*** Supplied records ***
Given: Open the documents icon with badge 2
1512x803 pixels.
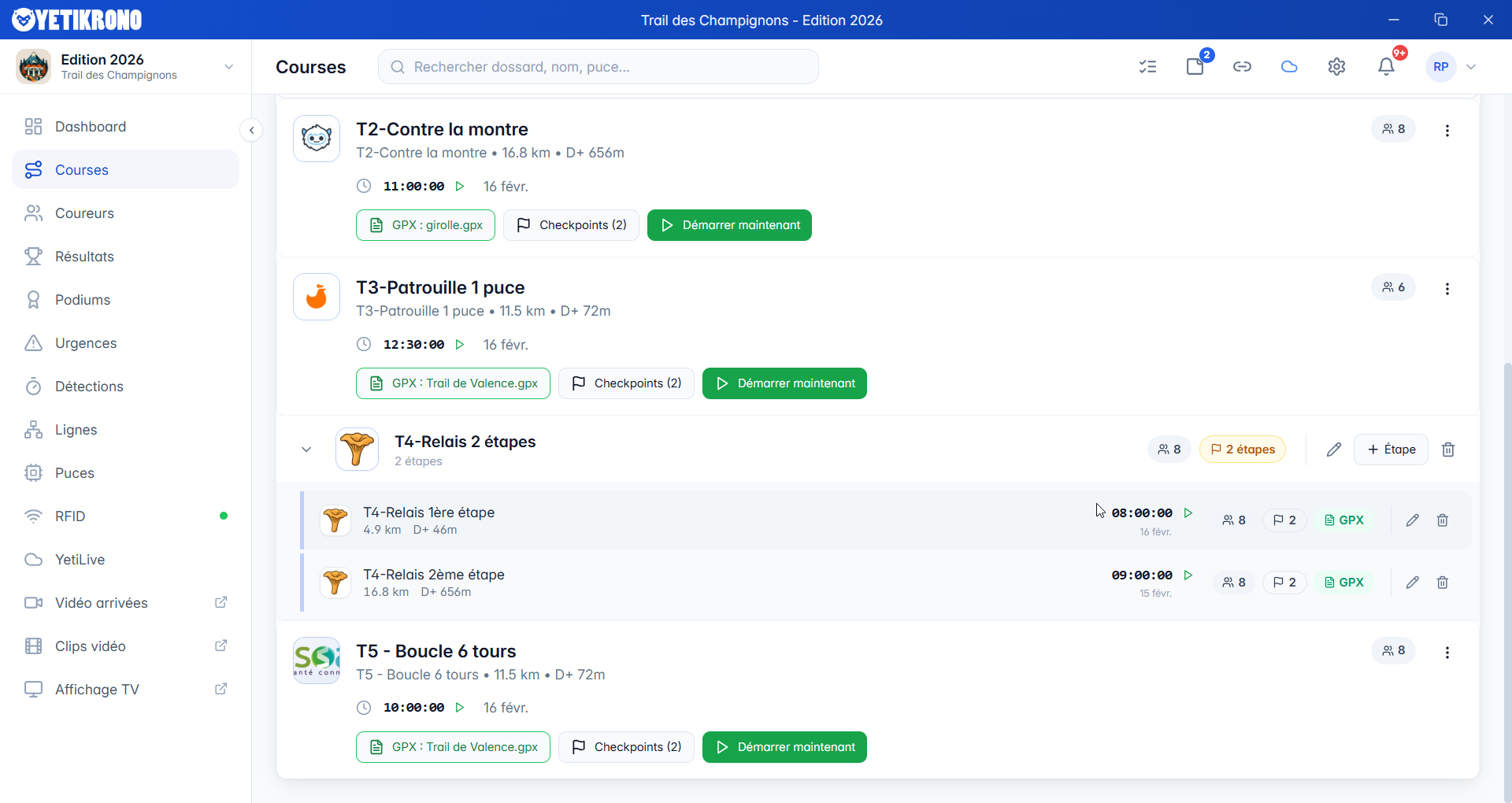Looking at the screenshot, I should [1195, 66].
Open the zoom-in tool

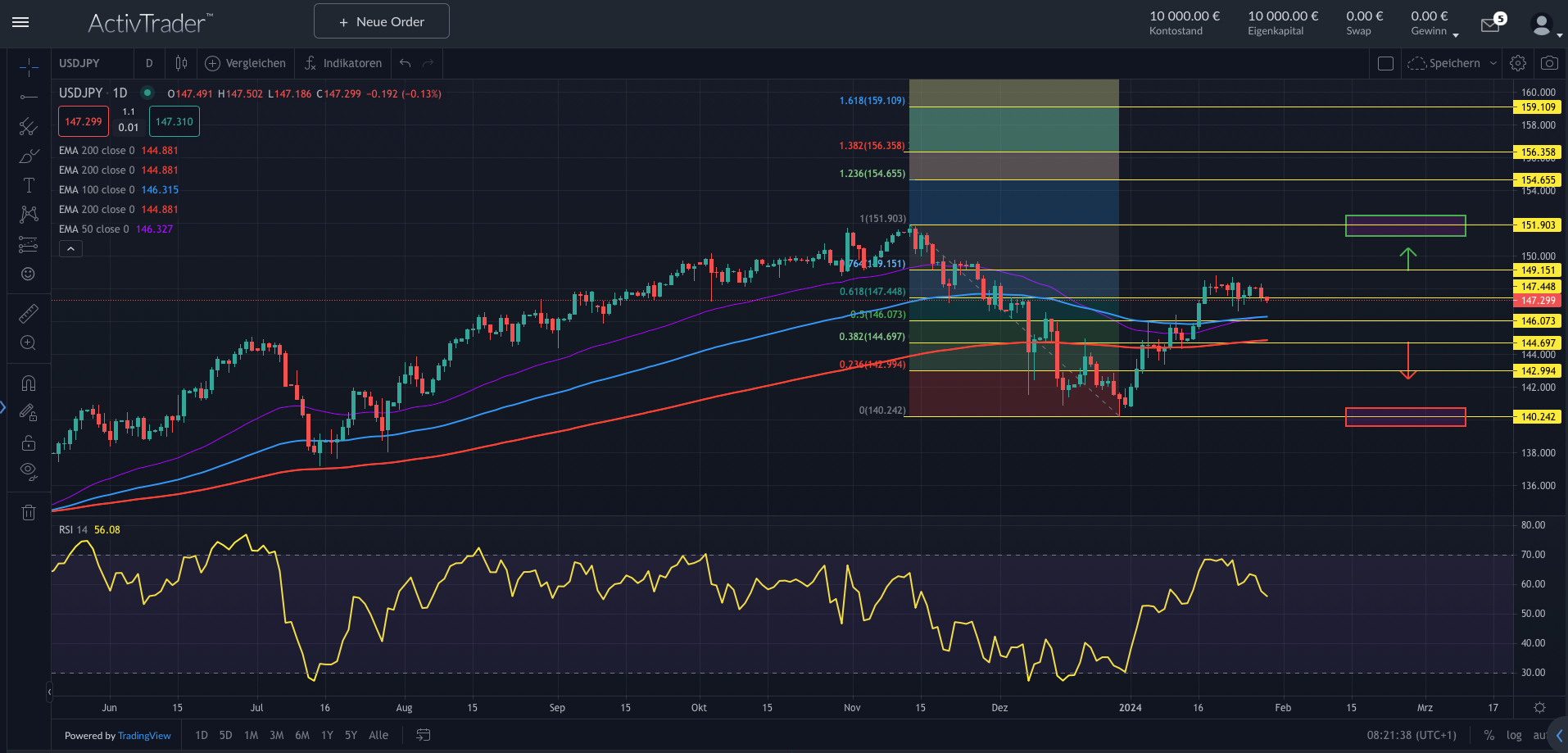tap(29, 343)
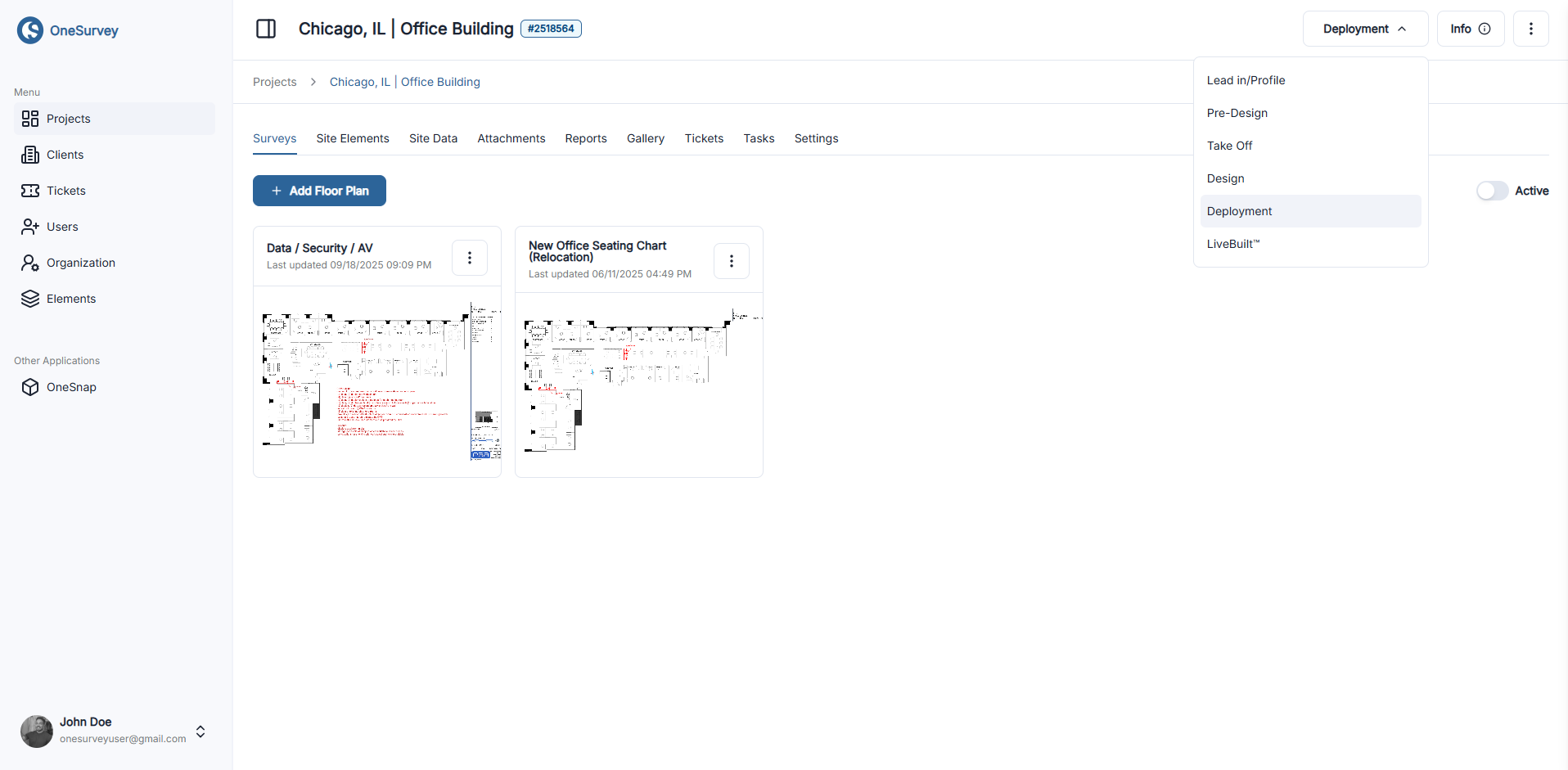Expand the John Doe account menu

200,732
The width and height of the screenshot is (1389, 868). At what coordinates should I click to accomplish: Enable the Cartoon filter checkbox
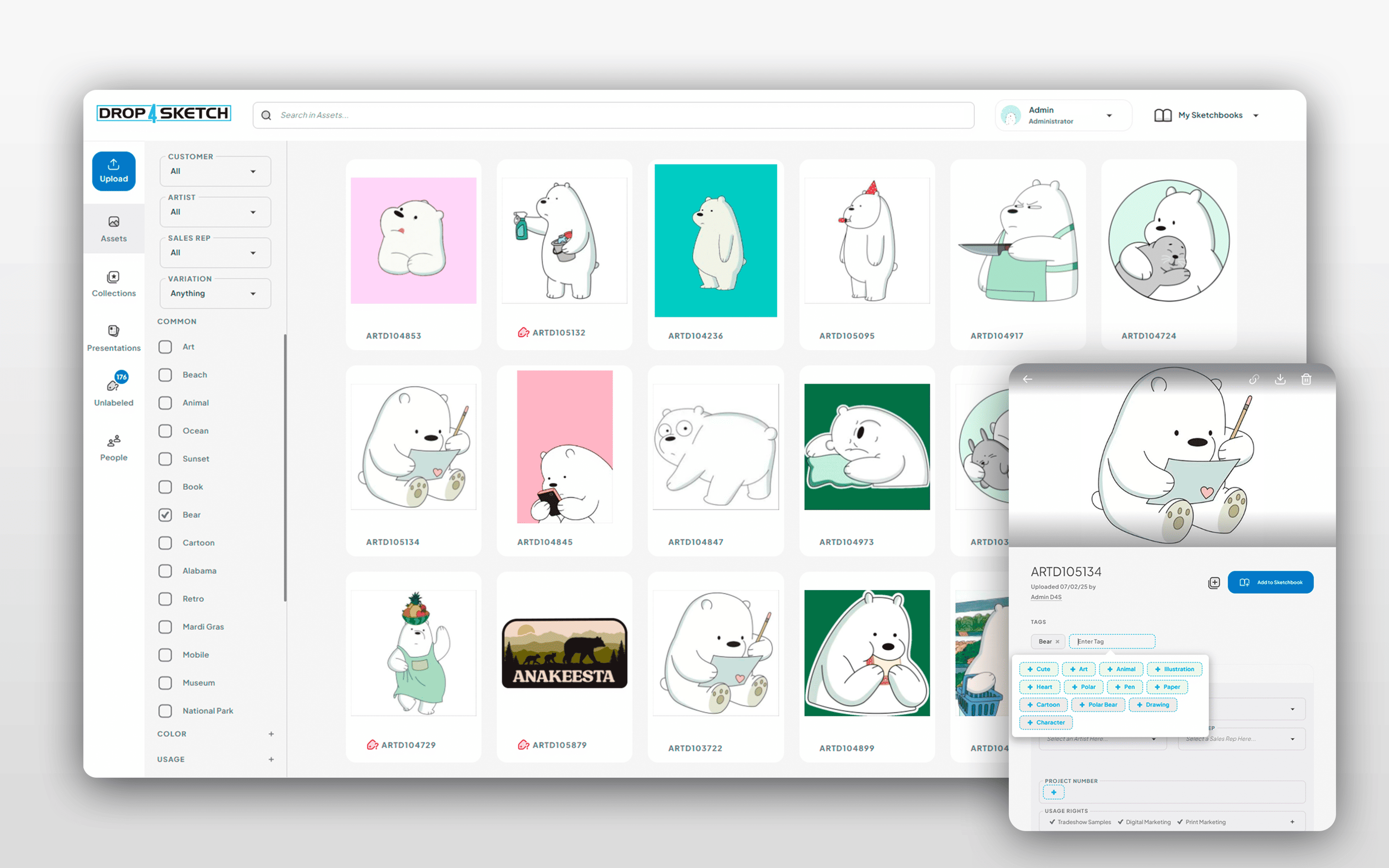[x=165, y=543]
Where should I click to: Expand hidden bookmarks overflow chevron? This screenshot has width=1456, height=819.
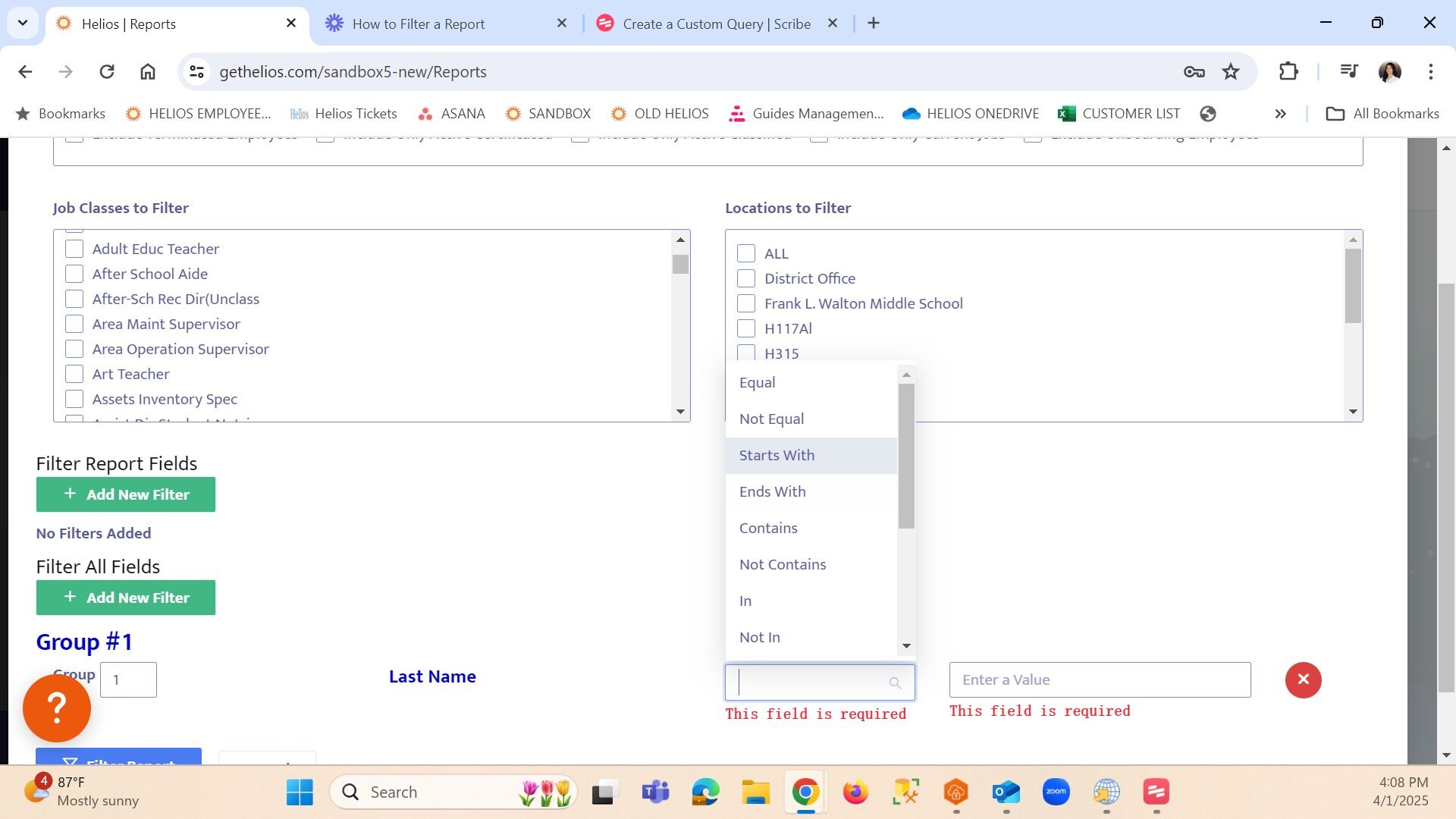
*** End of Supplied records ***
**Activity**: A faithful copy of the data is required: each word kept, each picture omitted.

**Expected output**:
Given: Open the documents icon with badge 2
1512x803 pixels.
Looking at the screenshot, I should [1195, 66].
Open the zoom-in tool

tap(29, 343)
Expand the John Doe account menu

200,732
The width and height of the screenshot is (1389, 868). At what coordinates should I click to accomplish: Enable the Cartoon filter checkbox
[x=165, y=543]
Where should I click to: Expand hidden bookmarks overflow chevron? This screenshot has width=1456, height=819.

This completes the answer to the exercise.